Nos lo planteamos por tramos.
Subíamos hasta una plataforma y continuábamos hasta la siguiente después de
evaluar el cansancio y la dificultad. Nos animábamos por la presencia de otras
personas, nos picaba el acometer todo el recorrido.
La visión de la cascada
cambiaba. Cada vez la hendidura era más estrecha y cada vez se disfrutaba más
de aquella cola de caballo que saltaba por las rocas, casi acariciándolas,
besaba el suelo y se descomponía en el riachuelo que iniciaba su cabalgada con
creciente velocidad.

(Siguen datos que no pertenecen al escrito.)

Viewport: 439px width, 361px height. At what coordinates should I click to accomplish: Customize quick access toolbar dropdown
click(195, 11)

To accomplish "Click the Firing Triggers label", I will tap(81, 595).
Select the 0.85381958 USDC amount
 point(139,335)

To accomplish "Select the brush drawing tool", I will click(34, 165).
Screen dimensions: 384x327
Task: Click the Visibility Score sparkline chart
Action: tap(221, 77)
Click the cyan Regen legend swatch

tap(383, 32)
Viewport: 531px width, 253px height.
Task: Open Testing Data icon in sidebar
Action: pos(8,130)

El sol trazaba sombras profundas que contrastaban con la
luz sobre la parte alta.
Hubiéramos podido alcanzar la
cima pero la hora que habíamos perdido al inicio nos penalizó y tampoco
queríamos reducir en exceso nuestro tiempo en Reikiavik. Cuando el inicio de la
cascada se definía con claridad decidimos regresar. Y el regreso nos permitió
apreciar la grandeza del paisaje que nos había acompañado. El río, la quebrada,
las paredes verticales eran diferentes ante nuestros ojos. El sonido del agua
siguió acariciando nuestros oídos.
Al cruzar el río estuve a punto
de caerme. Con fuerza y habilidad me sobrepuse a un despiste. Al otro lado, un
grupo de gente parecía apostado para ver el espectáculo de alguien que no lo
conseguía. No les di ese placer. Jose me animó desde el otro lado.
El último tramo se nos hizo
corto. El aparcamiento bullía con el ajetreo.